On connaît le grand argument des nouvelles écoles contre l’idée du droit pénal, telle que la conçoivent les sociétés modernes ; selon les docteurs positivistes, cette idée est le produit d’une évolution, d’une combinaison successive d’élémens de plus en plus raffinés, tandis qu’à l’origine il n’y avait pas autre chose qu’une pensée d’indemnité grossière, l’indemnité d’argent, le prix du sang versé, la rançon du meurtre, le wergeld[1]. Ce que nous appelons crime, disent-ils, n’était considéré alors que comme un dommage.
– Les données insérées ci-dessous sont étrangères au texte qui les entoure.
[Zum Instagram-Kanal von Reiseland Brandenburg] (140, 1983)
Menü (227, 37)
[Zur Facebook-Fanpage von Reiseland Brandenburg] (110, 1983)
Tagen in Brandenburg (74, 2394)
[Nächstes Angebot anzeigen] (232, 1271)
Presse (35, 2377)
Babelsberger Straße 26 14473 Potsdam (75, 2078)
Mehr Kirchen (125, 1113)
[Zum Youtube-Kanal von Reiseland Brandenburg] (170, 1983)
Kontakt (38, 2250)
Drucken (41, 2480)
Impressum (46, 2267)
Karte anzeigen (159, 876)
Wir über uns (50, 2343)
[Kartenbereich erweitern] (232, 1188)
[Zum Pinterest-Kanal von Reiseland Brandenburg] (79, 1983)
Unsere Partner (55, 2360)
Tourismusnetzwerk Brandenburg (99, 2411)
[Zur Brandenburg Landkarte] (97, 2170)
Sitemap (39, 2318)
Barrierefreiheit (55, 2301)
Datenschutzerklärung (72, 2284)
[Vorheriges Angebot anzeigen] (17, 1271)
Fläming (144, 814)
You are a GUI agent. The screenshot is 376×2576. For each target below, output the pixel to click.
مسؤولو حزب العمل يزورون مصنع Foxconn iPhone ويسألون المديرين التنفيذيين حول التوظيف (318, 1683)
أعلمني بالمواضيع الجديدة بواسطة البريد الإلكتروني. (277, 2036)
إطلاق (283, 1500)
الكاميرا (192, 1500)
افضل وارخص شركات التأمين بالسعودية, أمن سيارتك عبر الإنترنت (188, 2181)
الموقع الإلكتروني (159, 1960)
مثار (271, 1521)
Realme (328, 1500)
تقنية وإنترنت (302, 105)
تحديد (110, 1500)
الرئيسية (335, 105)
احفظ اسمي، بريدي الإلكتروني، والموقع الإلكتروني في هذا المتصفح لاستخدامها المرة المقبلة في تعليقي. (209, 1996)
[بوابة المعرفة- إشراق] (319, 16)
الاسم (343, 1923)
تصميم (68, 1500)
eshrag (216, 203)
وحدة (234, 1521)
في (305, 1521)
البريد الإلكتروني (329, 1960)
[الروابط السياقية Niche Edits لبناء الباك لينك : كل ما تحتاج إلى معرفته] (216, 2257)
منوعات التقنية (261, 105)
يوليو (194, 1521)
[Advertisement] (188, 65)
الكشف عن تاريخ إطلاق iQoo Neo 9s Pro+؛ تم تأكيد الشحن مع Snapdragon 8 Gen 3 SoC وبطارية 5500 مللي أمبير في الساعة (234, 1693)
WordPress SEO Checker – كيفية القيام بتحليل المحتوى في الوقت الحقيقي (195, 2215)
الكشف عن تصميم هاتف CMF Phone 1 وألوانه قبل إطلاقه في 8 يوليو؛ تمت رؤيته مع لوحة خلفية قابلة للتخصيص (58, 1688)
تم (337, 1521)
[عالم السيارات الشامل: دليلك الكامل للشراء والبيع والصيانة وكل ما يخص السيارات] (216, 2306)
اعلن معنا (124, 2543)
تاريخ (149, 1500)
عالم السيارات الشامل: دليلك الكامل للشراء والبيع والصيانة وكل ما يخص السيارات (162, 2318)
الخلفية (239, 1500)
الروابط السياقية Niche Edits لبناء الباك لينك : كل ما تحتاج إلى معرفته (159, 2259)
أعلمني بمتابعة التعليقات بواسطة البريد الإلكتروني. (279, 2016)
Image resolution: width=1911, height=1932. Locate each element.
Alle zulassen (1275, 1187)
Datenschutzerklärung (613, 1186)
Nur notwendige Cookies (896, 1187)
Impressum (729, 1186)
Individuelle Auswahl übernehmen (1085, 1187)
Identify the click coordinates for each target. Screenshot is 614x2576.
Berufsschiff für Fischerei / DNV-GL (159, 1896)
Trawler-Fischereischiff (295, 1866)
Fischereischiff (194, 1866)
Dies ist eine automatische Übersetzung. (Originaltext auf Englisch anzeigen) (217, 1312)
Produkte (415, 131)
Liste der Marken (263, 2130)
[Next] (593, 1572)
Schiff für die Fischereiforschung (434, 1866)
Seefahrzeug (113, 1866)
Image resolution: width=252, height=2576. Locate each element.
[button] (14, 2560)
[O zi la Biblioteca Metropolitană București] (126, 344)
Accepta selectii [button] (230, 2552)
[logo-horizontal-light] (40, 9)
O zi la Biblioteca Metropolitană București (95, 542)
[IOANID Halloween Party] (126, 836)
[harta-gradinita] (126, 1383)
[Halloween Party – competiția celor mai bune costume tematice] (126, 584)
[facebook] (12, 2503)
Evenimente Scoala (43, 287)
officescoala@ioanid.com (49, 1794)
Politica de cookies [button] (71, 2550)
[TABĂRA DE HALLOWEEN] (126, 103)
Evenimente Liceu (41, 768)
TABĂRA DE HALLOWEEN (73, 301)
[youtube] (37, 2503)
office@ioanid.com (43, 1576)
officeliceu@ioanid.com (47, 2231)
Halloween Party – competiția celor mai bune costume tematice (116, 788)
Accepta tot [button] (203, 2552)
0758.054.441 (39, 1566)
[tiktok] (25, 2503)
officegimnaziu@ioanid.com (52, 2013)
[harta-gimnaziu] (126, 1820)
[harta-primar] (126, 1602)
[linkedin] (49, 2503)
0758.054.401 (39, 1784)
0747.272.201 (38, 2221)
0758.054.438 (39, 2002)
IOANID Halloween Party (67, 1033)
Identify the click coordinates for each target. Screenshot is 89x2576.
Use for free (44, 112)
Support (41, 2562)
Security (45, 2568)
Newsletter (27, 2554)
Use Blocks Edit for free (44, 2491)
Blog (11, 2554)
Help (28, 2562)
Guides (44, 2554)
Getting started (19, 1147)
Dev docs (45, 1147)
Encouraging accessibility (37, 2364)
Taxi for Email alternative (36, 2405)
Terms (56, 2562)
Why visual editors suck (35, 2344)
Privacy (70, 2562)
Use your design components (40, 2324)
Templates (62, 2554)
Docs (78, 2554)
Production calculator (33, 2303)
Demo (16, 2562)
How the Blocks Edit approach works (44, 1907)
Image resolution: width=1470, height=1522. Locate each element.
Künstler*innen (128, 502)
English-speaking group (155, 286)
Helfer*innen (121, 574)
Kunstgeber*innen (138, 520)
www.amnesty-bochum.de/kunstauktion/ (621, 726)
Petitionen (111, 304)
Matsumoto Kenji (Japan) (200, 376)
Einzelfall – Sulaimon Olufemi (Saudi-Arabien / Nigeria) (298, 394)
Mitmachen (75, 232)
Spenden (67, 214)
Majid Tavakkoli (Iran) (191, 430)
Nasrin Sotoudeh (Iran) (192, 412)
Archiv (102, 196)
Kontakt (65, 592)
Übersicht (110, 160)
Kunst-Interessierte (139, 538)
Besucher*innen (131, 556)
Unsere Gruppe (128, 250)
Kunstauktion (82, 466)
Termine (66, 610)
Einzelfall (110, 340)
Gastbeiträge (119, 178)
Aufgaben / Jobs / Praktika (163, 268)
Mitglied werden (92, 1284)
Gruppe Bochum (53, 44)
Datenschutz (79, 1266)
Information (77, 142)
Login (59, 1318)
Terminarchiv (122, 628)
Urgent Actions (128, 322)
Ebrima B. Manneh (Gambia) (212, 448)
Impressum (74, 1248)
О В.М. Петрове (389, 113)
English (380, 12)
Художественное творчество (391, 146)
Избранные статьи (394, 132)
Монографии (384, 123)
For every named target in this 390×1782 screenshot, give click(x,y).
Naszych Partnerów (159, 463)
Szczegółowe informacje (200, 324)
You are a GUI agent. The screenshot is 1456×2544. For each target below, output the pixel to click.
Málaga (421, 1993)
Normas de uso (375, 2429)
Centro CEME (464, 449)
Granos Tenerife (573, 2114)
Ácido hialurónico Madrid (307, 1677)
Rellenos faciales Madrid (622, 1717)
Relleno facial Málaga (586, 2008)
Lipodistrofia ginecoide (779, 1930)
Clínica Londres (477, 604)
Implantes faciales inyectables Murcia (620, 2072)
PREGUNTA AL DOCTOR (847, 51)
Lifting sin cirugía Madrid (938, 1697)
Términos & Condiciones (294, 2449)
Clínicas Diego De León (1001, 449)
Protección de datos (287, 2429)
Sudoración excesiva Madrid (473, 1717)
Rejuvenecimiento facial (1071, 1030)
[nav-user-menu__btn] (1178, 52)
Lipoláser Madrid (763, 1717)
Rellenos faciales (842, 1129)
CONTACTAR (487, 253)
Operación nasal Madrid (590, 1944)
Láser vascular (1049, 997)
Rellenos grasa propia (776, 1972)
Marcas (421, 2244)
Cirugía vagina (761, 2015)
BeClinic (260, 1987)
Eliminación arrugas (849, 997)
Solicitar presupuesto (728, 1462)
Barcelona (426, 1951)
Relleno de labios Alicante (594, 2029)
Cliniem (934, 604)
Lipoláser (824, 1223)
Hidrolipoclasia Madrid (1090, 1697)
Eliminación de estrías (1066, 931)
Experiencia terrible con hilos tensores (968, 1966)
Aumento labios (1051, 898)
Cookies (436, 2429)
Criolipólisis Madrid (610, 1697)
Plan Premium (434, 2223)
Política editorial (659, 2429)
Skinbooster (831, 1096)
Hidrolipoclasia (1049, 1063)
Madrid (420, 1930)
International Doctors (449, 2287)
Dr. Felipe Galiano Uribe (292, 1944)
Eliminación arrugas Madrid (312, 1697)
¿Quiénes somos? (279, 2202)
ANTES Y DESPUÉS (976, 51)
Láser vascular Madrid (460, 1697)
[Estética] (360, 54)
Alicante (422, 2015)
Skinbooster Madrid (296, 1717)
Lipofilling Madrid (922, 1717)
Le dommage voulait une réparation ; l’offenseur devait donc une rançon à l’offensé, le meurtrier devait une rançon aux parens de sa victime. Dans tout cela, aucun indice d’une obligation supérieure s’imposant à la liberté de l’homme et engageant sa responsabilité morale ; l’intérêt seul était en jeu. On voit aisément quelle serait la portée de cette théorie dans l’intention de ceux qui la produisent ; pour les docteurs que nous combattons, il s’agit avant tout de détruire partout l’idée de la loi première, de la loi non écrite, de celle que Dieu même a gravée au cœur de l’homme. Je sais bien que dans la théorie du wergeld, c’est-à-dire de la compensation pécuniaire, prise pour point de départ de l’idée de justice, une analyse pénétrante découvrirait encore cette trace du divin que l’athéisme essaie vainement de faire disparaître. Qu’est-ce que l’idée de tort, de dommage, de compensation ? Qui a décidé que le meurtrier devait une somme d’argent aux enfans de la victime ? Comment le meurtrier, soit qu’il acquitte cette dette, soit qu’il s’y refuse, admet-il les réclamations qu’on lui adresse ? Évidemment ces seuls mots, devoir,

  1. On écrit souvent wehrgeld, la vraie orthographe est wergeld d’après les étymologies germaniques, le maître des maîtres en ces matières, M. Jacob Grimm, fournit à ce sujet des preuves qui ne laissent aucun doute. Voyez Deutsche Rechtsalterthümer, von Jacob Grimm, 2e édition ; Gœttingue 1834, p. 661.